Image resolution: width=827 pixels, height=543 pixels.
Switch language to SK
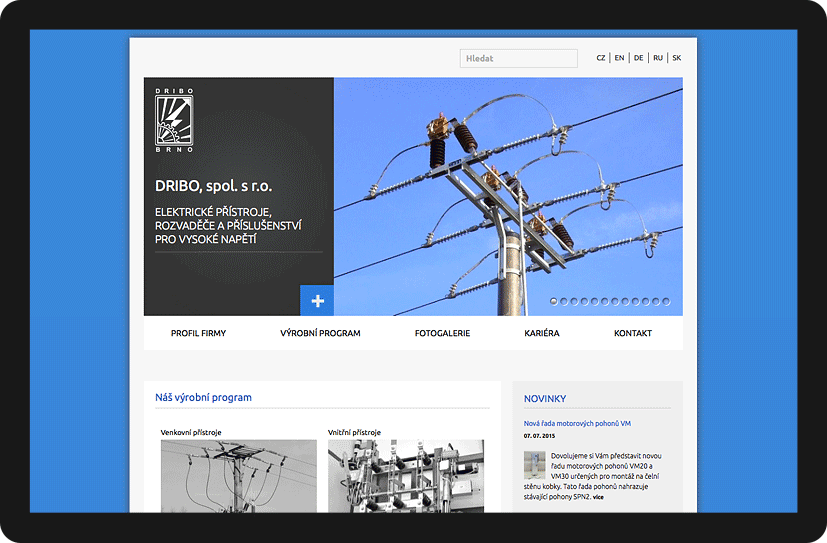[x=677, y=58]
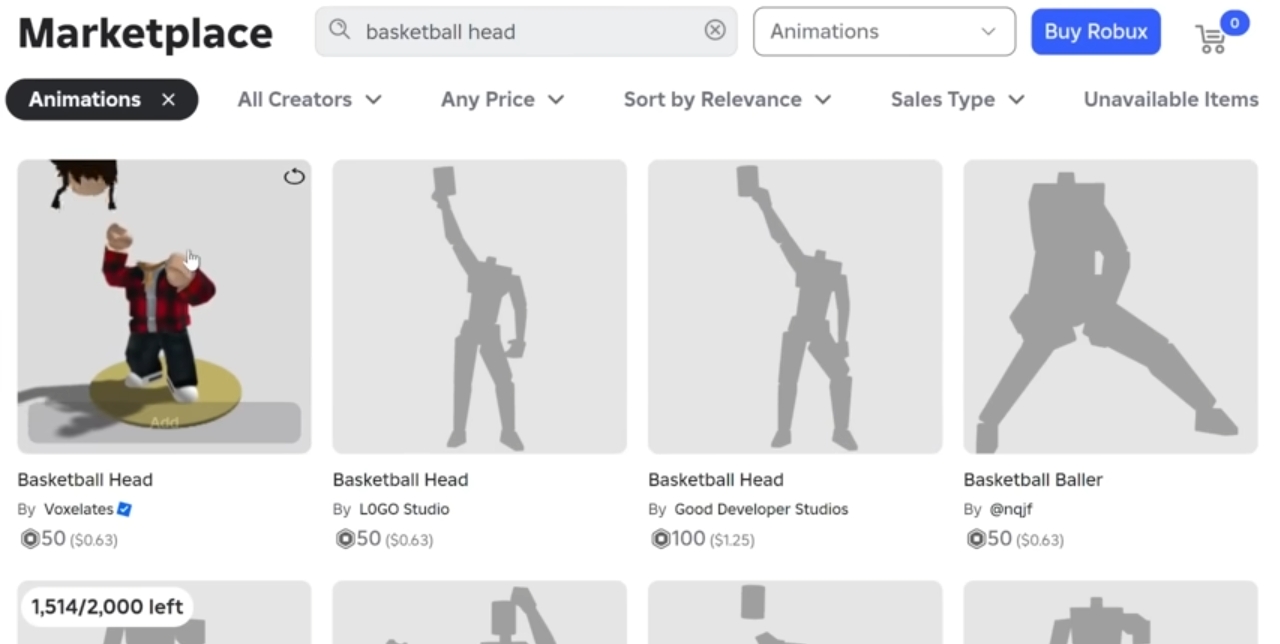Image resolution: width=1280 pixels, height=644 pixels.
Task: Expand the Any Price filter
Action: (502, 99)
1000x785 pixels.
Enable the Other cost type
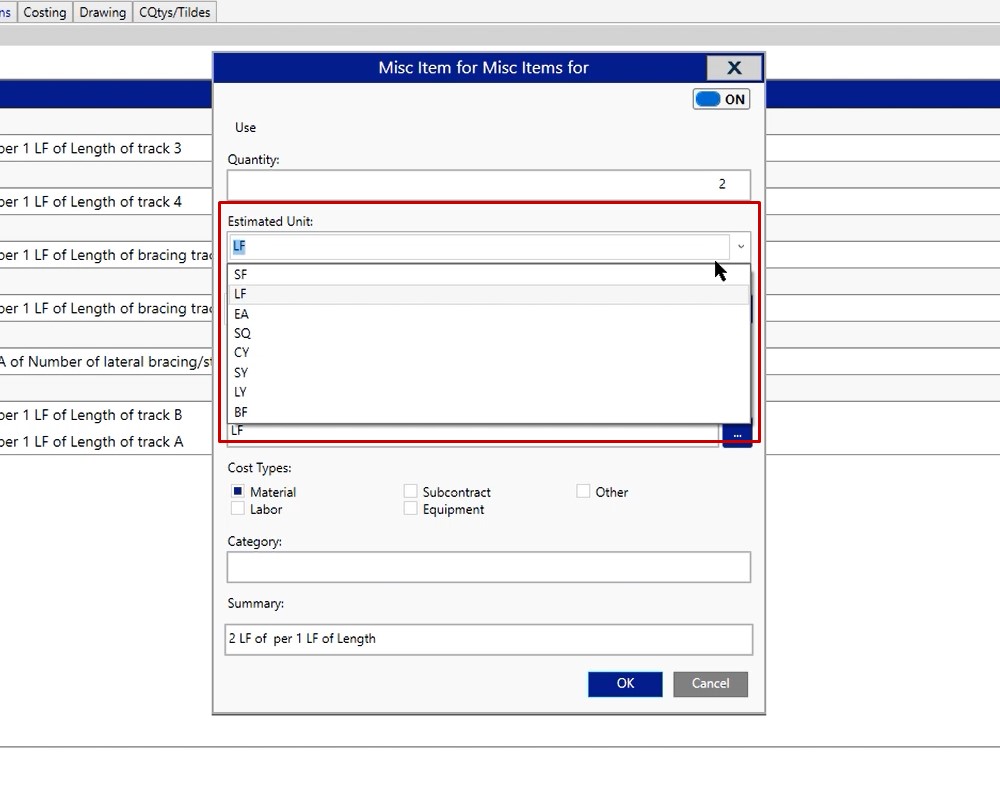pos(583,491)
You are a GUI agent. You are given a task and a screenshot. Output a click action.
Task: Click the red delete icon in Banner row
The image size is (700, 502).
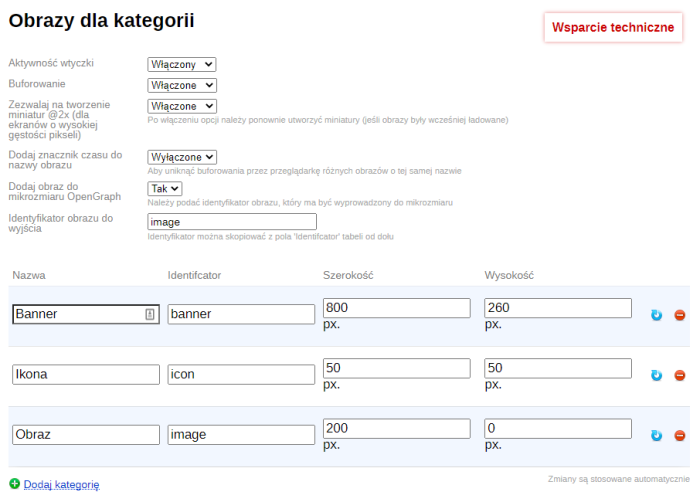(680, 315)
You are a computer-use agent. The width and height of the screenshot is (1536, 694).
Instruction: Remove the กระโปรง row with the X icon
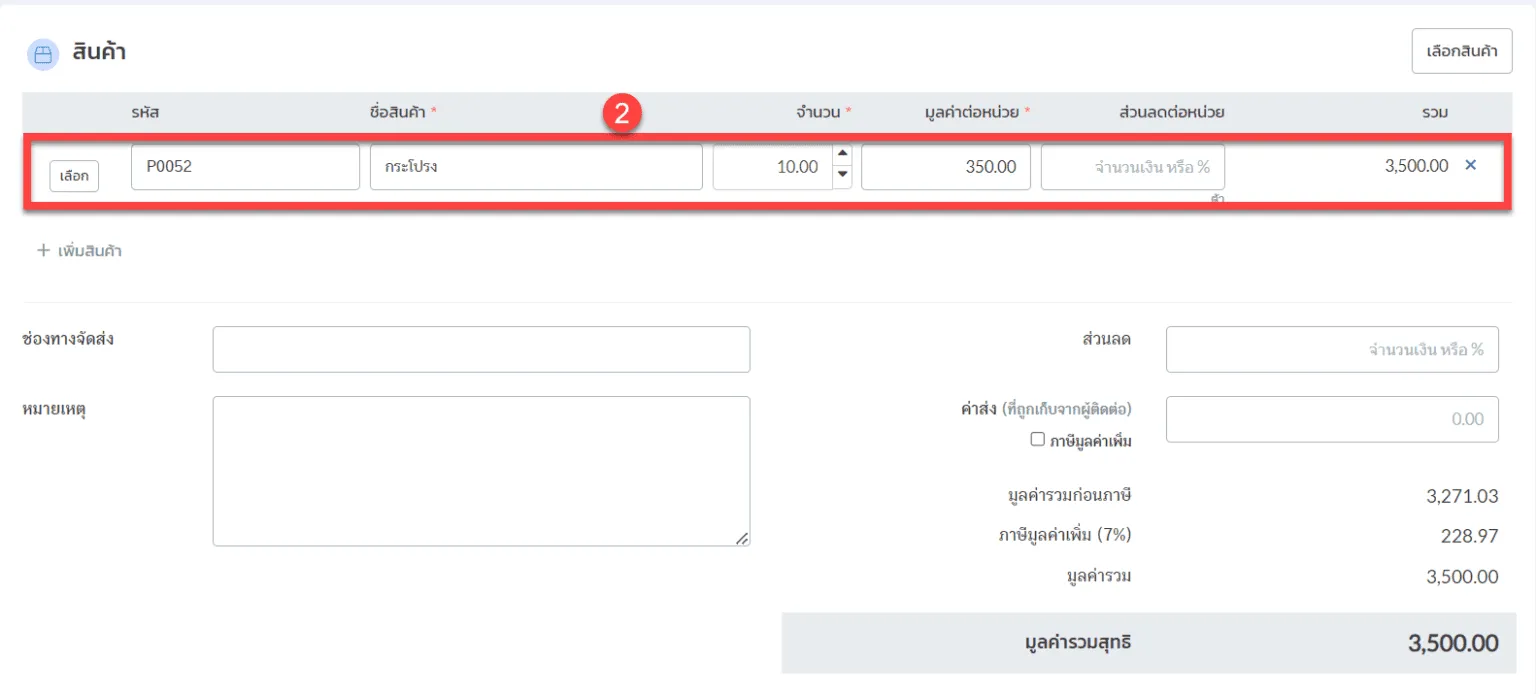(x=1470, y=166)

• • • • • • •

About this task:
Output exactly, and only, the lines running from the line containing "Switch language to SK" to the last line of the entries above, omitting the pictures.

Exercise output:
Switch language to SK
[x=677, y=58]
Image resolution: width=1280 pixels, height=644 pixels.
Task: Expand the Any Price filter
Action: (502, 99)
1000x785 pixels.
Enable the Other cost type
pos(583,491)
You are a GUI agent. You are given a task and a screenshot. Output a click action.
Task: Click the red delete icon in Banner row
The image size is (700, 502).
(680, 315)
You are a computer-use agent. The width and height of the screenshot is (1536, 694).
Instruction: Remove the กระโปรง row with the X icon
(x=1470, y=166)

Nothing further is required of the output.